Mafia-Überfall auf Ex-Chefinspektor

Die wirkliche Strafe kam erst nach dem Urteil. Im Februar dieses Jahres wurde der ehemalige Wiener Chefinspektor P. wegen Amtsmissbrauchs, Nötigung und versuchter Bestimmung zur falschen Zeugenaussage zu moderaten eineinhalb Jahren bedingt verurteilt. Drei Monate später nahm ihn ein Rollkommando der slowakischen Unterwelt derart in die Mangel, dass sein Augenhöhlenboden und sein Nasenbein in Brüche gingen.

Der frühere Top-Polizist hatte sich auf kriminelle Machenschaften mit der Rotlicht-Szene eingelassen. Er hatte einen Mörder gedeckt, Spuren verwischt, eine Zeugin präpariert und dafür mit seinem Amtsverlust gezahlt. Ins Gefängnis musste der 53-Jährige nicht. Nach seinem aufsehenerregenden Prozess ließ sich P. allerdings erneut mit zwielichtigen Kreisen ein - und so wurde er schließlich selbst zum Opfer.

Abreibung

Die gebürtige Russin Olga K. (von Rudolf Mayer und Philipp Winkler verteidigt) ergaunerte laut Anklage von mehreren Leuten rund 700.000 Euro mit dem Schmäh, Schmuckgeschäfte mit 20 Prozent Gewinn abzuwickeln. Auch Ex-Kriminalist P. ging der 51-Jährigen auf den Leim und steckte 20.000 Euro in das windige Projekt. Als es ihm langsam dämmerte, dass daraus nichts wird, verlangte er das Geld zurück. Angeblich mit horrenden Zinsen. Die Reaktion war eine - laut Staatsanwalt - "drastische Abreibung".

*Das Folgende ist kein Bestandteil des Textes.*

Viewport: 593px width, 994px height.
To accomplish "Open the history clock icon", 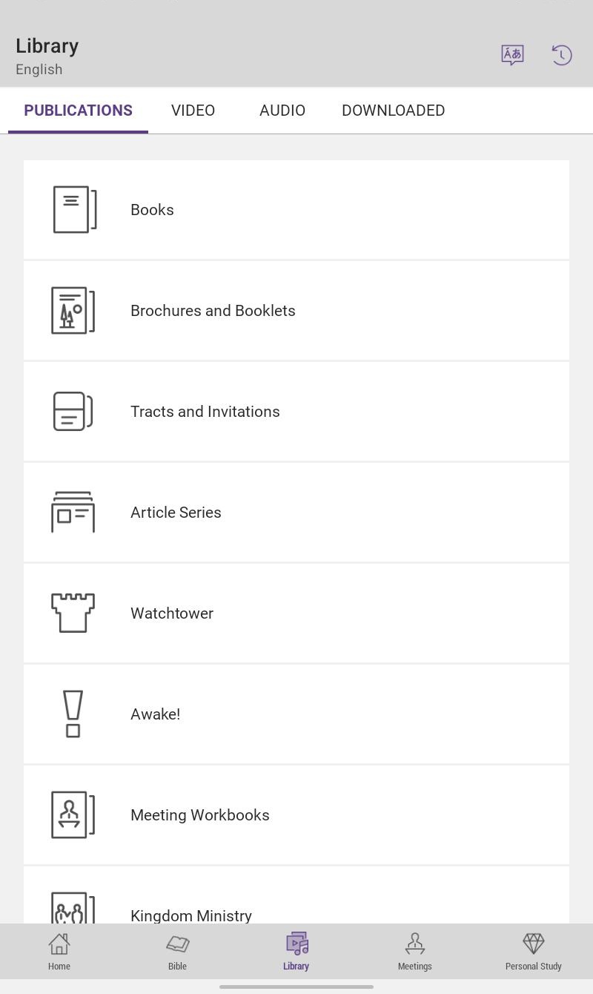I will (x=562, y=55).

Olga K. heuerte über einen mitangeklagten Slowaken vier Männer an, die - mit einem Sturmgewehr Kalaschnikow, Masken sowie scharfkantigen, gepanzerten Handschuhen ausgestattet - im Haus der Russin in Wien-Donaustadt Stellung bezogen. Am 5. Mai wurde P. dorthin gelockt und mit Fußtritten empfangen.
Was sich dann abspielte, könnte einem Krimi über Mafia-Methoden entnommen sein: P. suchte unter einem Tisch Deckung, den die Angreifer über ihm zusammenschlugen. Er wurde ins Schlafzimmer gezerrt, mit Klebeband ans Bett gefesselt. Einer der Männer versuchte, ihm ein Handtuch als Knebel in den Mund zu stopfen. P. gelang es, sich kurz loszureißen, man holte in ein, hielt ihm das Gewehr an die Schläfe. In Todesangst sprang P. mit dem Kopf voran durch eine zweifach verglaste Terrassentür, hechtete dann über das Gartentor, schlug auf dem Gehsteig auf.

Die Schläger waren ihm gefolgt, zerrten P. an den Beinen zurück in den Garten und ins Haus, dort musste er niederknien, bekam wieder Prügel. Aber inzwischen hatten Nachbarn die Polizei alarmiert, die mit Folgetonhorn eintraf und damit die vier Männer in die Flucht schlug.

Ex-Polizist P. landete im Spital. Olga K. und ihrem Mitangeklagten (Verteidigung Ronald Rast) wird am 14. November wegen Betruges, schwerer Körperverletzung, Nötigung und Freiheitsentziehung der Prozess gemacht.